REQUIRED WORK:
What lines of the data hold the string "icon"? Copy them all.

++++++++++

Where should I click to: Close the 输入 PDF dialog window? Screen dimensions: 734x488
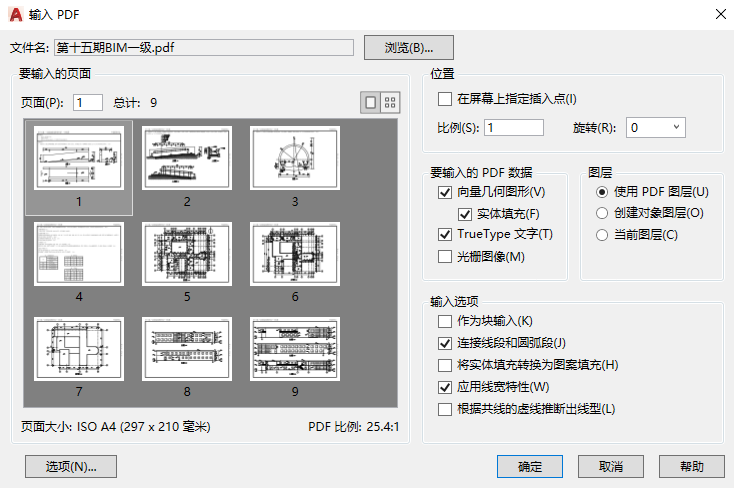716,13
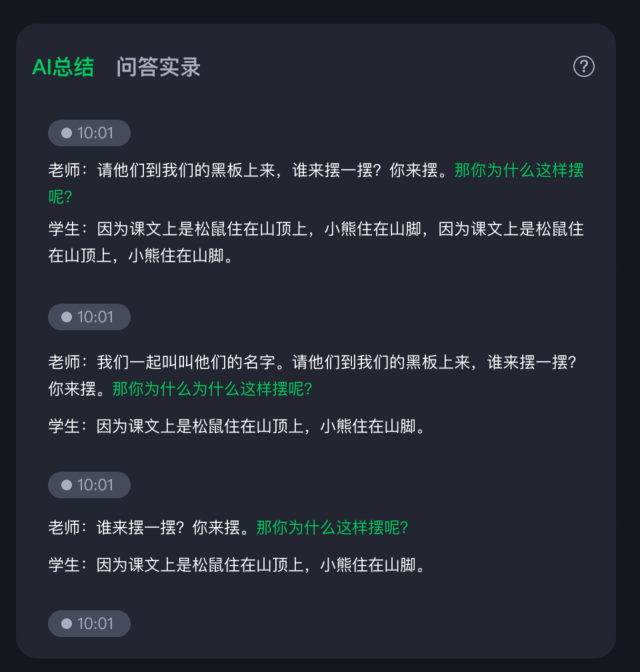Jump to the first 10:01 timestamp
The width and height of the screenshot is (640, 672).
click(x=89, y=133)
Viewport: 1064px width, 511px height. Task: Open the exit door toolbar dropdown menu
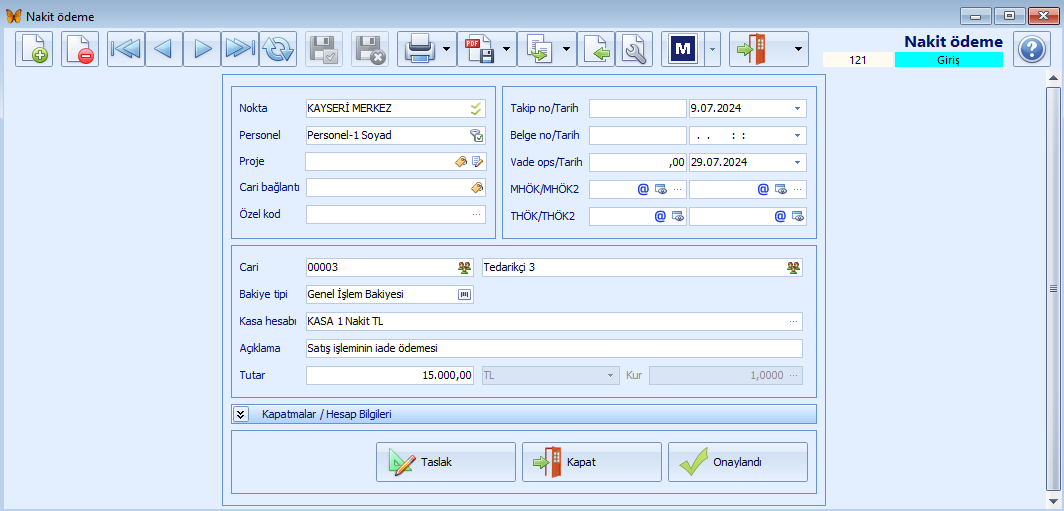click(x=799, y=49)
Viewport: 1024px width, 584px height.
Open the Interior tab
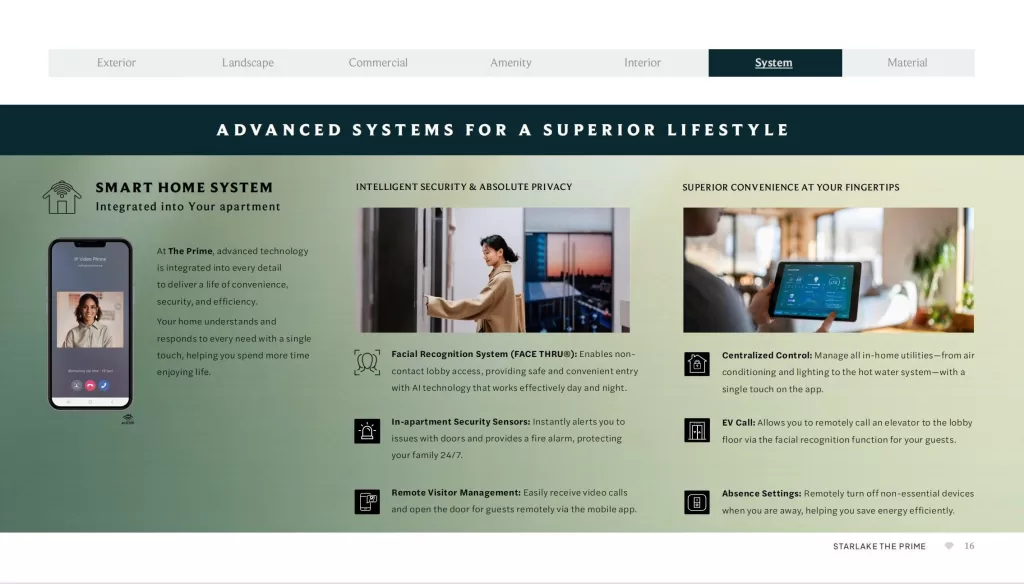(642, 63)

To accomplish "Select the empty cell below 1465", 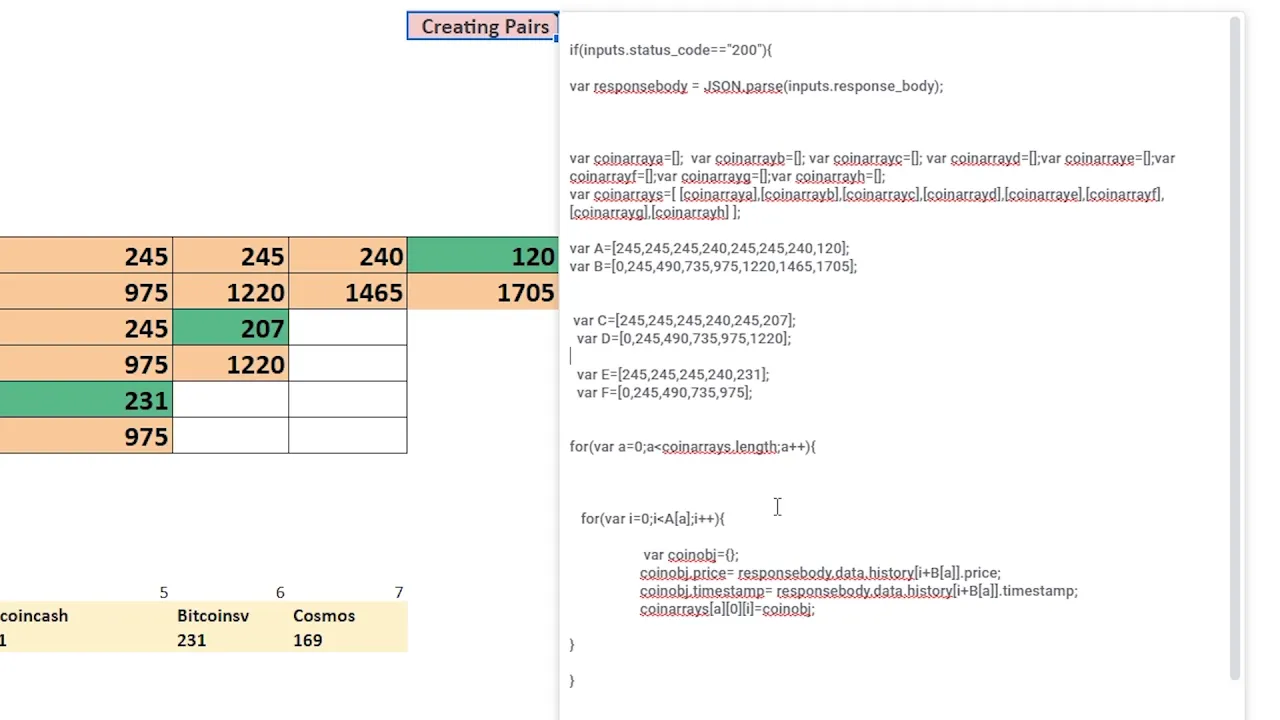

++++++++++

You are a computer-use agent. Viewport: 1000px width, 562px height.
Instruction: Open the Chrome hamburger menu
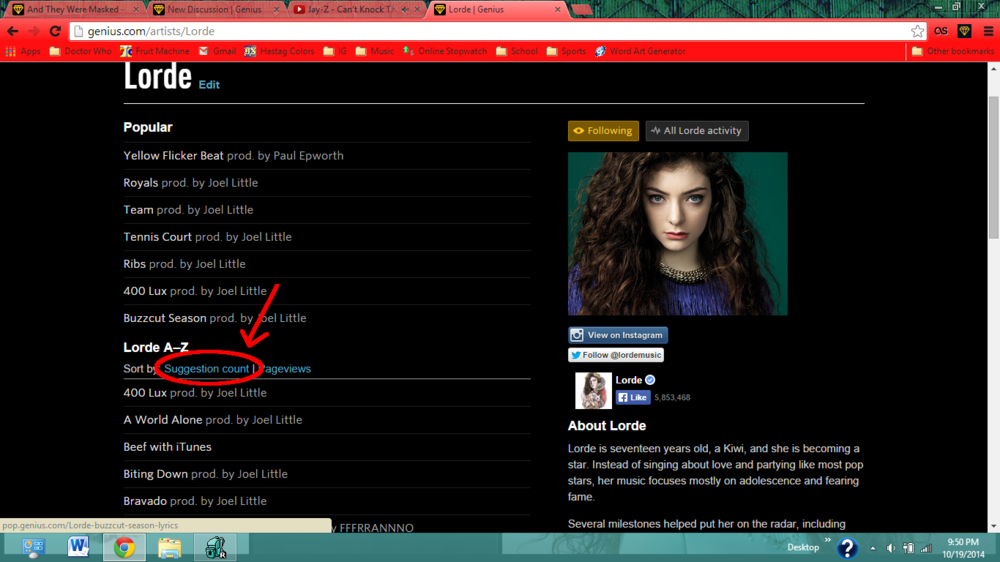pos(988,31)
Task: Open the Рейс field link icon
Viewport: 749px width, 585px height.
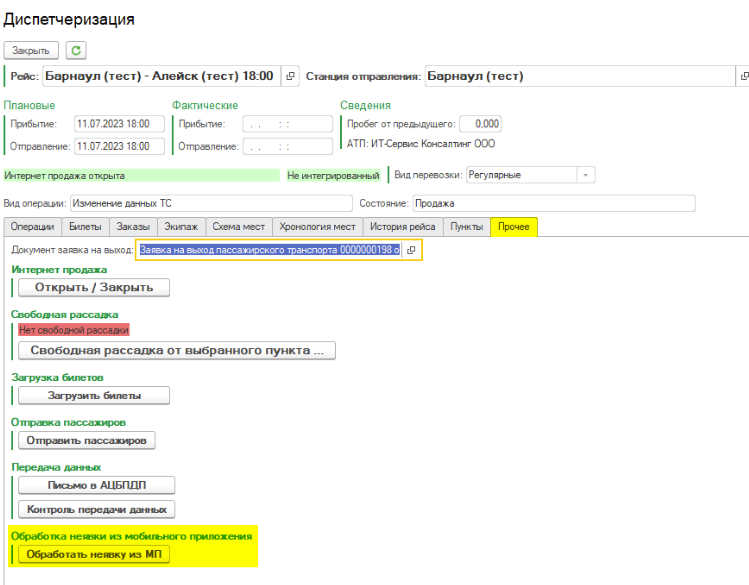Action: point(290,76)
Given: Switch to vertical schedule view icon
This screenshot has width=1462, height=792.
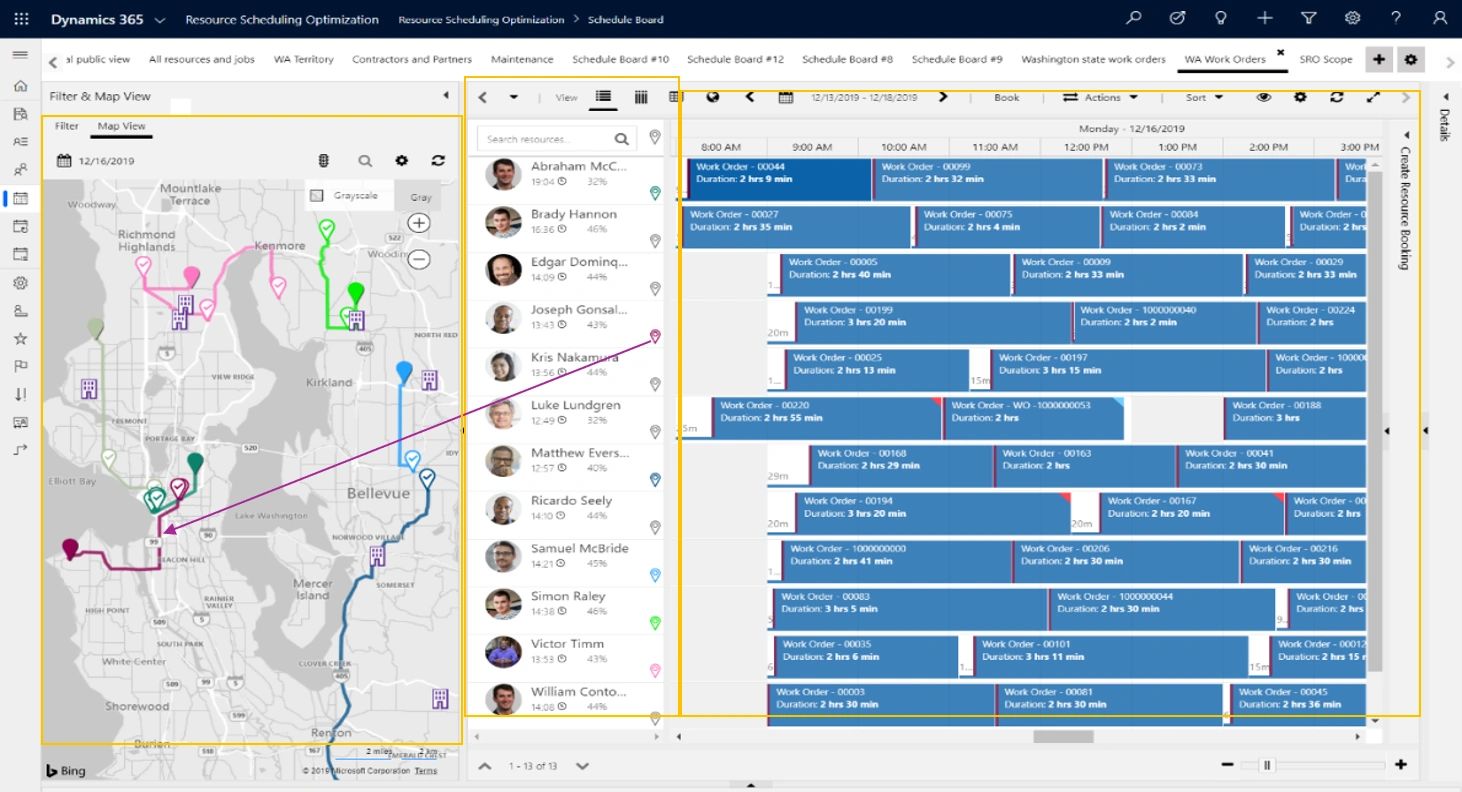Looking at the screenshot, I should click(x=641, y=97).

++++++++++

OUTPUT OF THE EXERCISE:
Task: Open the Рейс field link icon
Given: Switch to vertical schedule view icon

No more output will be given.